元祖ダッドスタイル。高品質で上品な生地を使ったデカいパンツとデカいシャツ。MADE IN ENGLANDリバイバルブームを踏襲したブランドと言えば、このe.tautz。

もともとは歴史のあるパンツとカジュアルウェアのブランドだった。場所は衣料激戦区、オックスフォードストリート。開発したニッカボッカが評価され、チャーチルに買われる一方、19世紀末に手ひどい火事でダメージを受けてしのぎを削っていた所、1968年にサヴィル・ロウの老舗ビスポークテーラー、ノートン&サンズに買収される。


さて、今のデザイナーは40代後半のパトリック・グラント。給料を全て服に突っ込むウェルドレッサーで、フルビアードの髭に無地のタイドアップスタイルがよく似合うし、何よりカジュアルスタイルもヌけていて洒落ているおっさん。ファッション好きなエリートで、オックスフォードでMBAを取得しつつも「バーバリー再生の手法は他のブランドで再現できるか」という論文も書いている。2005年に前述のテーラー、ノートン&サンズの売り出し広告を見つけ、ビビッときたらしく、車と家を売り払って会社を買い取ったとか。2010年にはブリティッシュ・ファッションアワードで賞も獲得している。

このシャツではワンポイントになっている、ロゴに使用されている狐。この狐は創業者エドワード・トウツのモットー「Follow」を意味するようだ。絵柄の意味はわからなかったが、鞭や狐はハンティングスポーツに関連するブランドであったことを思わせる。
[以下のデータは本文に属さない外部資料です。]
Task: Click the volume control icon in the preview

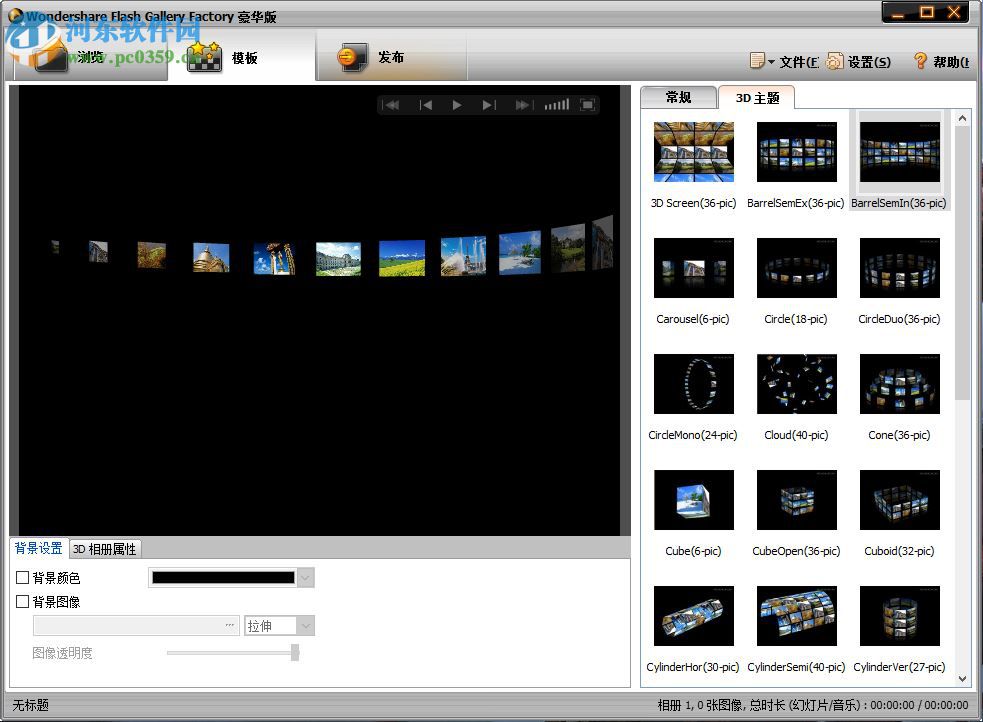Action: [x=556, y=104]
メイドインイングランドを付加価値として評価されたブランドということもあり、英国製ディティールが息づいている。

襟は全てフラシ。加えて襟のステッチは端から6mm。プラケットフロント。やや野暮ったい印象を抱くも、ヨーロッパのシャツとしては中庸だろう。
「フラシ襟でプラケットフロント、ステッチ6mmの英国製シャツ」という方式を考えると、ジャーミンストリートのターンブル&アッサーを思いつく。イギリスのスタイルとしてこれが王道なのか。まさか工場が同じではとかも考えたが、e.tautzの前立て巾は32mm。T&Aの31mmからずらして作る意味もないだろうし、コストを考えると現実的ではない。違う…と思う。

ガゼットはターンブル&アッサーに比べて大ぶりなものが内側についている。同じ5角形ではあるが大きさ故に少しカジュアル要素を感じる。その辺はハンティングに由来を持つブランドだからだろうか。
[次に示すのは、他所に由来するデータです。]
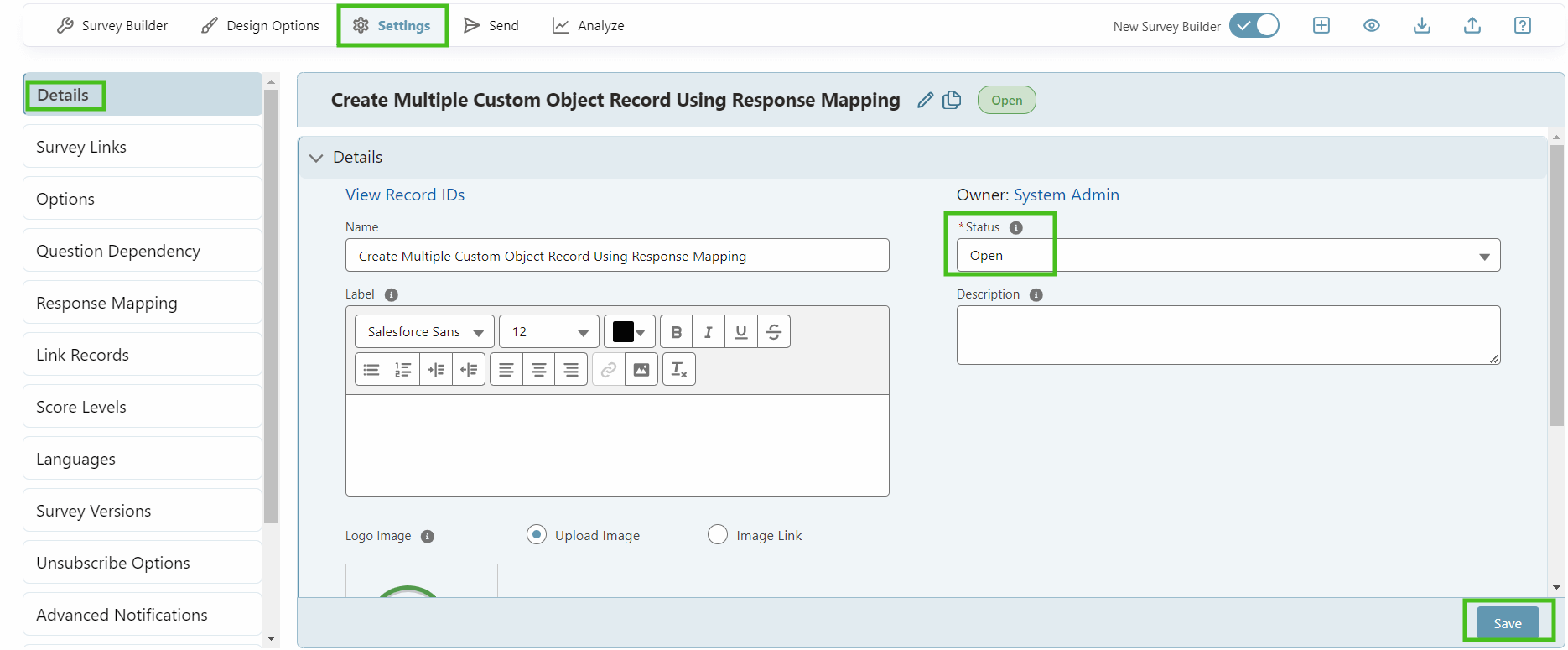Click the clone survey icon beside title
イギリスのシャツらしくスプリットヨーク。さらに中庸な仕様と勝手に考えているサイドプリーツ。当然マシンメイドなので英国らしいかっちりとした袖付け。ボタンは白蝶か高瀬だろうが、とくに変わったことはしていない。変に技巧を凝らさず、上品な仕上がりだ。

e.tautzは、パンツで大成したブランド。デザイナー曰く100回洗ってから真価を発揮するミリタリーグレードの極太ツイルチノや、コアフィールドジーンズなどが良く売れている。トレンドに左右されない高品質な定番アイテムを英国製で作り続けるブランドとして評価されている。(そういえばbespokenもう無くなったのか?)

シャツに関して言えば、T&Aの記事でも書いたけど私はプラケットフロントがどうしても苦手だ。落ち着かない。ビシッとアイロンをかけるために糊を引いちまうかと思ったけれど、洗濯糊の感触が好きではない。アイロンワークで何とかしようとしても(特にポプリンは)着用中に浮いてくる。自分は比翼のシャツも同様の理由で苦手なので、フレンチプラケット(裏前立て)が正しいと考えている。

プラケットフロントはもともとの出自がプリーツフロントであることからドレス寄りであるとする考えもまだ残っているものの、見た目でスッキリしているのはフレンチフロント。ボタンダウンのオックスフォードシャツのディティールの一つという認知もあることから、今やディティール単体でドレスかカジュアルかを判断することには懐疑的である。

という事で私はポプリンやブロードのプラケットフロントのシャツについて「こういう時良いよ!」という対案、どなたかないでしょうか。